The race is March 2, but the deadline to register is Friday. Registration is $300 for a four-person team.

Now in its fourth year, the 2018 race raised $3,000, said Laura Shoaff, First Call project coordinator for the race. The 2018 money helped pay rent for 61 families with 129 family members, and utilities for 36 families with 117 family members.

“The race benefits people in Ellis County in threat of being evicted from their homes or in threat of getting their utilities shut off,” Shoaff said.

The day of the race, The Amazing Race teams get clues that lead them to an Ellis County business, where they complete a challenge, then get another clue that leads them to the next business. About 14 businesses participate each year, Shoaff said. Awards are given for Quickest Time, Best Costume or Uniform, and Ultimate Fundraiser for raising the most money.

Kiwanis Club of Hays each year donates $1,500, $600 of which funds two Kiwanis teams, and the remainder to help fund two other teams, which included football players for Fort Hays State University in 2018.
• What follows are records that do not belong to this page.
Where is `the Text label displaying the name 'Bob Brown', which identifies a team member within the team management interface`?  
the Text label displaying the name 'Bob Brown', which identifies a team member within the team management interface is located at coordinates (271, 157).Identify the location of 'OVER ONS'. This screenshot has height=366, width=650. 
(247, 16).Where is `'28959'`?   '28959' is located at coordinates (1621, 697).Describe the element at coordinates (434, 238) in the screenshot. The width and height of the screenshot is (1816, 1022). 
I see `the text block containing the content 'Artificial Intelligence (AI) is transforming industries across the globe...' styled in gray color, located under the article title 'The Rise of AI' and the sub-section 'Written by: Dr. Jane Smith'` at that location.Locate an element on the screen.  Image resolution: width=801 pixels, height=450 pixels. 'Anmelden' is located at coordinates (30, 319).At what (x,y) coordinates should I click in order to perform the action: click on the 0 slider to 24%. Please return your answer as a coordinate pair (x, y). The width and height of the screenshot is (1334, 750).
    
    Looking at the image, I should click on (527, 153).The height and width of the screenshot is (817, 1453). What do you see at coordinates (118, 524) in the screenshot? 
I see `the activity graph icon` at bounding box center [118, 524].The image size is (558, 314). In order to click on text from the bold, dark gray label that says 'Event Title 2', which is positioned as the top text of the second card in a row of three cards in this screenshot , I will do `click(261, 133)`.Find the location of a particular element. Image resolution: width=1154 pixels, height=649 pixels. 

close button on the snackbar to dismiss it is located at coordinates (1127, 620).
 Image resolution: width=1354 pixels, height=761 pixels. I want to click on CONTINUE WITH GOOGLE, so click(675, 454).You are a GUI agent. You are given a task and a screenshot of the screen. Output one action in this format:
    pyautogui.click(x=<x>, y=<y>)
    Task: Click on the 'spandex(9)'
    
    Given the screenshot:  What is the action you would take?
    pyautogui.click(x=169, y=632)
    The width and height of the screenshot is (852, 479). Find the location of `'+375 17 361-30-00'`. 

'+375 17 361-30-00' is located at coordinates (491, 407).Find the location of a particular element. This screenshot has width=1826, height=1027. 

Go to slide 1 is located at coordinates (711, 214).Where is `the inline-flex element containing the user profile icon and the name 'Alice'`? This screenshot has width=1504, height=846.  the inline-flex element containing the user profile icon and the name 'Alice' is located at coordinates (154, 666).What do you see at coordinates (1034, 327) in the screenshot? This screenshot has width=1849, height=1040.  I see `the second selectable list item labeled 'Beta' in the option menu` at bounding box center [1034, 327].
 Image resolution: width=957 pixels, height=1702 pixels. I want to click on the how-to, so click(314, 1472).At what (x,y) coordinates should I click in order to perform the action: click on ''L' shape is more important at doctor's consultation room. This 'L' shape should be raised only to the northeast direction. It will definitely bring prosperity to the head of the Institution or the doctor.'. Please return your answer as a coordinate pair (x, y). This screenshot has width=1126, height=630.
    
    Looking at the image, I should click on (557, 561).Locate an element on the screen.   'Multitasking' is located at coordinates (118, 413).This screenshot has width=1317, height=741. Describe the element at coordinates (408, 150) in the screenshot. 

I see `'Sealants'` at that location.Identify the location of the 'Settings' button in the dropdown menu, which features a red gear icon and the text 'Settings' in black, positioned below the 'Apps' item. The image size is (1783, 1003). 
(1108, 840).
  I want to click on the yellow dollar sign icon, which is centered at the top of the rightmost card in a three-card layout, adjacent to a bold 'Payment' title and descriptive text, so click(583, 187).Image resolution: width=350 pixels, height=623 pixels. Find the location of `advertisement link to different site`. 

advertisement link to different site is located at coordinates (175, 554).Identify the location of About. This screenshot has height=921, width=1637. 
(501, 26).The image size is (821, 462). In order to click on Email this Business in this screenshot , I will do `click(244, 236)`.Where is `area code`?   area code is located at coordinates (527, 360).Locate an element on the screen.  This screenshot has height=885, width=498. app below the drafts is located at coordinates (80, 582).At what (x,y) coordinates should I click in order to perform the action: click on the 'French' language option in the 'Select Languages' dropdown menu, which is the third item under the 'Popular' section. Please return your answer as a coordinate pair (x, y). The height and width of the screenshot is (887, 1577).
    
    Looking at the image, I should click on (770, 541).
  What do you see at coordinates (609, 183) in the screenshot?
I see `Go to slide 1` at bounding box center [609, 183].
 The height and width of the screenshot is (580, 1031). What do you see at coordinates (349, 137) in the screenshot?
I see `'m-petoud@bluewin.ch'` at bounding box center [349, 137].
“We like to give money back in the community, especially when we know it’s staying local,” said Springer, who is incoming president of the Kiwanis Club of Hays. “Kiwanis is a service organization that focuses on children and children organizations,” including CASA of the High Plains Inc., Boys and Girls Clubs of America, Boy Scouts and Girl Scouts, and Big Brothers Big Sisters.”

First Call for Help, 607 E. 13th, provides centralized emergency services in Ellis County. It’s supported by contributions and grants, including from United Way of Ellis County, City of Hays, and Ellis County Ministerial Alliance, as well as community businesses, organizations and individuals.

Last year there were seven teams in the race and about 15 volunteers. So far this year, only three teams have signed up, Shoaff said.

“It’s a new event and there are still a lot of people who don’t know about it,” she said. “But I would love to have 10 teams. It’s been a great event and a lot of fun for the people involved.”

One year the teams followed clues to Daylight Donuts, 113 E. Eighth, where they used cardboard and markers to make signs and try to panhandle .69 cents to buy a donut.

“We’re trying to get them to understand how difficult it is to come up with 69 cents,” Shoaff said. “That isn’t very much money, but if you don’t have it, it is.”

One year Augustine’s Bakery, 1305 Main St., had the competitors decorate cookies with the revered colors of Kansas college football icons, Jayhawks and Wildcats. The cookies were donated to The Gamer’s Guild, 200 E. Eighth St., which offers a safe space for anyone to hang out. Another year the competitors made sack lunches that were donated to The Gamer’s Guild.

“Sometimes the race does a lot of community service,” Shoaff said, such as doing needed painting at First Call, or delivering flower arrangements to nursing homes. “It’s been a great event and a lot of fun for the people involved.”

For more information, or to register, go to or call (785) 623-2800.

This story has been updated to correct the winner of the 2018 race. The race was won by a team from the Ellis County Sheriff’s Office, “Troopers need heroes too,” comprised of detectives Brian Shannon and Brad Ricke, and deputy Davis Whisman and jailer Braden Parke. The Hays Daily News apologizes for the error.